WORK TO DO:
1. In the blog post on the state of cloud computing, why does the author call Platform as a Service a game changer for the IT department? Answer in one to three sentences.
2. According to the blog post on the state of cloud computing, which stage of the Gartner Hype Curve did cloud computing pass into in 2012?
3. Continue the blog post on the state of cloud computing from its last sentence.

DOCUMENT:
____________________

Cloud Source Blog
In This HP Cloud Source Blog, HP Expert, Christian Verstraete will examine cloud computing challenges, discuss practical approaches to cloud computing and suggest realistic solutions.

The state of cloud computing at the verge of 2013

Predictions.pngThis is the time of the year where we look back at the past year and examine what happened and try to identify trends. We undergo this annual ritual with the hope of gaining a glimpse into the future. So, before I share my own predictions, let me share with you some of the ones I’ve read:

Each of these predictions sheds its own light on cloud. And despite what David Linthicum says, most are not highly optimistic vendor blogs. Let me share with you where I see cloud at the moment. And, don’t worry; it will be factual and down to earth. But before pointing to my list of 10, let me tell you the cloud market size will continue grow in 2013 as the cloud matures. Frankly we all know that, so I don’t consider this a prediction.

1. Cloud Computing has finally passed the hype stage
For years, cloud computing has stayed at the “peak of inflated expectations” on the Gartner Hype Curve. In 2012 it finally passed into the “Trough of Disillusionment”, although private and hybrid cloud are still located in the hype. Cloud is maturing quickly now, which is a good thing. I feel it maturing as client discussions move from educational presentations to factual conversations about benefits, issues, concerns and how to address them. I’ve seen things changing over the last quarter and expect this to only increase in speed during 2013


2. Focus is moving from IaaS to PaaS and DevOps

For several years the discussions, particularly with IT, have centered on the provisioning of infrastructure. That is quickly changing. Two key concepts are taking center stage:

  • First, Platform as a Service and the willingness to use higher abstraction levels. What most companies don’t understand yet is that this is fundamentally a game changer. For the IT department, IaaS is business as usual (provide virtual servers rather than physical). PaaS forces a more holistic view on the underlying infrastructure and software.

____________________

SUPPLIED ENTRIES:
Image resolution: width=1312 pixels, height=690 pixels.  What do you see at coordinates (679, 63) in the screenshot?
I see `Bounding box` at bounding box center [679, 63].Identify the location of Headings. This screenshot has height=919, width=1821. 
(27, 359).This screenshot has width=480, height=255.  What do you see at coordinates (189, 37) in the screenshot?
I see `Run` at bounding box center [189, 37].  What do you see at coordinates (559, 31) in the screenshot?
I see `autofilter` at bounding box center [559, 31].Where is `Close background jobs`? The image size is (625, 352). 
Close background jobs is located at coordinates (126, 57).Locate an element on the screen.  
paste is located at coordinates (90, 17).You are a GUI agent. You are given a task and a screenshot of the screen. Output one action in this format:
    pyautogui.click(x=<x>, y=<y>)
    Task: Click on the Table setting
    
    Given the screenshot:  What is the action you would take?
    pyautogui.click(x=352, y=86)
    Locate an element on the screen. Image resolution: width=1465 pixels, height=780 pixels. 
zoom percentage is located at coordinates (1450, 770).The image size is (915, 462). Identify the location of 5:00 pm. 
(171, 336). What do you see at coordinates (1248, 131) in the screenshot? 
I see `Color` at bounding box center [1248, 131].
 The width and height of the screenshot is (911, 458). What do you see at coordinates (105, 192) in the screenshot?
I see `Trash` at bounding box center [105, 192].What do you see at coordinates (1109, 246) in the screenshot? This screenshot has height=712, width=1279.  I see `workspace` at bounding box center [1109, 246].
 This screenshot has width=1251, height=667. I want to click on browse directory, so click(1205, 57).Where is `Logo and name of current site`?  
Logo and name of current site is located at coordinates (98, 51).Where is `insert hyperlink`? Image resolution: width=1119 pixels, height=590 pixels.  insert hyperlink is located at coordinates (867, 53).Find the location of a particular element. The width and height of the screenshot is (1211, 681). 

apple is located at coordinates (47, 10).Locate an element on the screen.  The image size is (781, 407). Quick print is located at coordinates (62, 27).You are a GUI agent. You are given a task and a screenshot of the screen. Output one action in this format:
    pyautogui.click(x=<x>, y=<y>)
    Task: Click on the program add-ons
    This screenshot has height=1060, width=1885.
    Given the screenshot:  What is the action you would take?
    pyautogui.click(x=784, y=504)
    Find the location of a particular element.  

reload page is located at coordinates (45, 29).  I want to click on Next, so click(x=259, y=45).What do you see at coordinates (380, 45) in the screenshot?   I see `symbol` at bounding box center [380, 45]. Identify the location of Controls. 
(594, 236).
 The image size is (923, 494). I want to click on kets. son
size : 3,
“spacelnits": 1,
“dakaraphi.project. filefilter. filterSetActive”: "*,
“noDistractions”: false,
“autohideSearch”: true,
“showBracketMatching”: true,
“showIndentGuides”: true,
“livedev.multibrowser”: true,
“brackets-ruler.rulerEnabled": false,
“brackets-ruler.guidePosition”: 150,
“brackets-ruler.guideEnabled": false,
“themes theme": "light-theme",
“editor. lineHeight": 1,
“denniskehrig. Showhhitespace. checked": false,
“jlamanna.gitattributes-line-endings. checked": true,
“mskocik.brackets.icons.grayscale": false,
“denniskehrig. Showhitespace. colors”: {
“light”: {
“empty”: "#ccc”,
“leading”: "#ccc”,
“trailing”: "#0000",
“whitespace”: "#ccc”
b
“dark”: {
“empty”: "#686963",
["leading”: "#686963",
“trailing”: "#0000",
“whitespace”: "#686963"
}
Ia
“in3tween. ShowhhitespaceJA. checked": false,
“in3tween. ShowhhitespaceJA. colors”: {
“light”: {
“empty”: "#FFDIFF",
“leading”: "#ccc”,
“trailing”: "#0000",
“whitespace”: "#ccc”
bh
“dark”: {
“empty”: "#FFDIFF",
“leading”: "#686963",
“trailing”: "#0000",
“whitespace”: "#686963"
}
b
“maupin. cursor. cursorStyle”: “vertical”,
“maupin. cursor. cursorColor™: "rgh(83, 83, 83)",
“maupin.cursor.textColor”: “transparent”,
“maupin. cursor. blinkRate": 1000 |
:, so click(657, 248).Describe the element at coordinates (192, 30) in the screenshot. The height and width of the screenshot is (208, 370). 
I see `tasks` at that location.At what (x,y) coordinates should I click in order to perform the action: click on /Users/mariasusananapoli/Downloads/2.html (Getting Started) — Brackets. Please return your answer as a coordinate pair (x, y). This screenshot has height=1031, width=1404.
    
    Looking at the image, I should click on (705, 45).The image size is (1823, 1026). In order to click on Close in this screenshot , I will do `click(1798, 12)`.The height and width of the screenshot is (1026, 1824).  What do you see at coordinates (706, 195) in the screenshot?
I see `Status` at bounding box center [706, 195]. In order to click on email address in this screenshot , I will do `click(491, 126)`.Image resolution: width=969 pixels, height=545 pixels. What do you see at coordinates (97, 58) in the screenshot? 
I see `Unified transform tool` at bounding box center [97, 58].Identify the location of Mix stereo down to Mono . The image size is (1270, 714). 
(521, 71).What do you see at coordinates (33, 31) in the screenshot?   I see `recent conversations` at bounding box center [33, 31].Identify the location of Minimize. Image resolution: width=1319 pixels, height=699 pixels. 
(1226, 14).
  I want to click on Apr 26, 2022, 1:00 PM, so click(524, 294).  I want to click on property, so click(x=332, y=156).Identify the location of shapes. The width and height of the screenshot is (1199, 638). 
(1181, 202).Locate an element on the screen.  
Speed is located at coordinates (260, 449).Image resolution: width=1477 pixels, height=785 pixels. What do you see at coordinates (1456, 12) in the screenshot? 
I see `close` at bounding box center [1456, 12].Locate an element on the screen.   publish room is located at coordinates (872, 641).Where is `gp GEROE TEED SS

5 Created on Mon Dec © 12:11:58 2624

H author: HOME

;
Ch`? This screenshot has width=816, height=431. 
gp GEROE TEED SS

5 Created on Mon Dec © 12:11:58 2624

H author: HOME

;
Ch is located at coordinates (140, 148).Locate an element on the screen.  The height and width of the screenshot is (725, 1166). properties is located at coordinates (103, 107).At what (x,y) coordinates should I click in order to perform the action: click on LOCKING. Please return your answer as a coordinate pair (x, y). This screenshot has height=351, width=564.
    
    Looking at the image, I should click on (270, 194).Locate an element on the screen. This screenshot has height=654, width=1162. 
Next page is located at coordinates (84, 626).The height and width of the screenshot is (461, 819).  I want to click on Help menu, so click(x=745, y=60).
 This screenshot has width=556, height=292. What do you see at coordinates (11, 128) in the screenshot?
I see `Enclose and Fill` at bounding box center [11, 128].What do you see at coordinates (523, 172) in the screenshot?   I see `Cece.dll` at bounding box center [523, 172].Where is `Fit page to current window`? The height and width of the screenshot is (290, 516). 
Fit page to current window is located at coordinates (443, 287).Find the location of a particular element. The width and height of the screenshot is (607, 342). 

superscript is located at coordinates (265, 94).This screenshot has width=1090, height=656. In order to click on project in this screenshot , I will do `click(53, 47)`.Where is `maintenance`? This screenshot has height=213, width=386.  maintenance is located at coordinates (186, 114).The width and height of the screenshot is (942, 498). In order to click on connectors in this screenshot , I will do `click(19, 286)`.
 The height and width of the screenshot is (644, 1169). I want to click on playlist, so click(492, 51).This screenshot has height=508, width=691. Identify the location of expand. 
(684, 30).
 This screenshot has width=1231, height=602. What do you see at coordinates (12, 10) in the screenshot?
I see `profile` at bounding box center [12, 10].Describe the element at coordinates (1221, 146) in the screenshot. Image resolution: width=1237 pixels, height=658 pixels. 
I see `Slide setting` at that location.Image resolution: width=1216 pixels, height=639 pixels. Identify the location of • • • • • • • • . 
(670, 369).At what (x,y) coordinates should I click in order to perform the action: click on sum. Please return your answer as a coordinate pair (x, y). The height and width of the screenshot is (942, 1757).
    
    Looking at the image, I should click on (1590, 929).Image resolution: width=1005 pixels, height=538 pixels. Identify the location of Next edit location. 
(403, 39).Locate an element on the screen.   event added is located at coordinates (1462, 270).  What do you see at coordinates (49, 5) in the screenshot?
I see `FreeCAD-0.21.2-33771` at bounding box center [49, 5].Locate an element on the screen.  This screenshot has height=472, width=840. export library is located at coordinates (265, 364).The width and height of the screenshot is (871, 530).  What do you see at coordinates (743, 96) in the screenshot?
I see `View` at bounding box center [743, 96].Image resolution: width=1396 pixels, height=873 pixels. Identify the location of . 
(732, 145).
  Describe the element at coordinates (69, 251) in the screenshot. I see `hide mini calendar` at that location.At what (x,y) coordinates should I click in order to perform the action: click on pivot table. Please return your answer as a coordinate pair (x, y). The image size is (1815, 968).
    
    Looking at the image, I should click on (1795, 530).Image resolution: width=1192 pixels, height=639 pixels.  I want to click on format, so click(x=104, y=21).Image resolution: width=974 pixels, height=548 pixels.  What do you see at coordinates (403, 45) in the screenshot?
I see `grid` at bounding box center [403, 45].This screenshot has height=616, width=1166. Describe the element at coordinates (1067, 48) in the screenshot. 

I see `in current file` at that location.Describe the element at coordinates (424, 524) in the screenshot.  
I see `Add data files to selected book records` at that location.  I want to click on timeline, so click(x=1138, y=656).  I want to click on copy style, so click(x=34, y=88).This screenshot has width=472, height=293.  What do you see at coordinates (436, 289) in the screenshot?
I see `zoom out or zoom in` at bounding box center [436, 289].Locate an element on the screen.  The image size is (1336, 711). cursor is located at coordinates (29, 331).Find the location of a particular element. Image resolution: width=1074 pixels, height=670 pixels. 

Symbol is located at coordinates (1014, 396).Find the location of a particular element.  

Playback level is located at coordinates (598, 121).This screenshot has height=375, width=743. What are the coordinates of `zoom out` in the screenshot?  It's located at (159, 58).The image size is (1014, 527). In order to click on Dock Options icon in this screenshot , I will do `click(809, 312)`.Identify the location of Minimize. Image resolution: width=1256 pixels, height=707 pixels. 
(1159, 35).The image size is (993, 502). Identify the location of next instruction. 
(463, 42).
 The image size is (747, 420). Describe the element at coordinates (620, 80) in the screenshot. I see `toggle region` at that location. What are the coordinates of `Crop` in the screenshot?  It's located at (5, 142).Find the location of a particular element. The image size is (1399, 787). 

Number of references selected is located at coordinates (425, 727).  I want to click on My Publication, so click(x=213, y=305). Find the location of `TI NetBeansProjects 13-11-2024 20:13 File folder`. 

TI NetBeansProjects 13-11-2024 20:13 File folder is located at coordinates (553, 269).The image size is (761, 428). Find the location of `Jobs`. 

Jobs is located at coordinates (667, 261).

____________________

EXERCISE RESULTS:
1. For the IT department, IaaS is business as usual, since it only means providing virtual servers rather than physical ones. PaaS, by contrast, forces a more holistic view of the underlying infrastructure and software.

2. It passed into the "Trough of Disillusionment."

3.
  • Second, DevOps, links development and operations in a way they have never been associated. Here again it forces collaboration and mutual understanding. But the benefits are enormous in the sense they make the enterprise much more agile.

3.  Leading CIOs will start transforming IT
With the above in mind, leading CIOs are starting to transform their IT department. They are moving away from existing as an organization that is siloed around technologies to one focused on procuring external services and a service delivery supply chain for the services developed internally. They also establish service governance with the business. In 2013 more companies will go that route as cloud touches every part of our business.

4.  Hybrid Delivery becomes the norm
As larger enterprises move from an infrastructure to a services focus, the sourcing of external services will become the norm. But at the same time, enterprises are looking to maintain some functionality internally by building a private cloud. The result is a move to hybrid cloud—we saw the start of this in 2012. However, the traditional environment is not going away any time soon.  Companies are still looking to increase IT environments ease of access for business users. This results in the increased use of mobile access devices and the integration of the traditional and cloud worlds. We call that hybrid delivery.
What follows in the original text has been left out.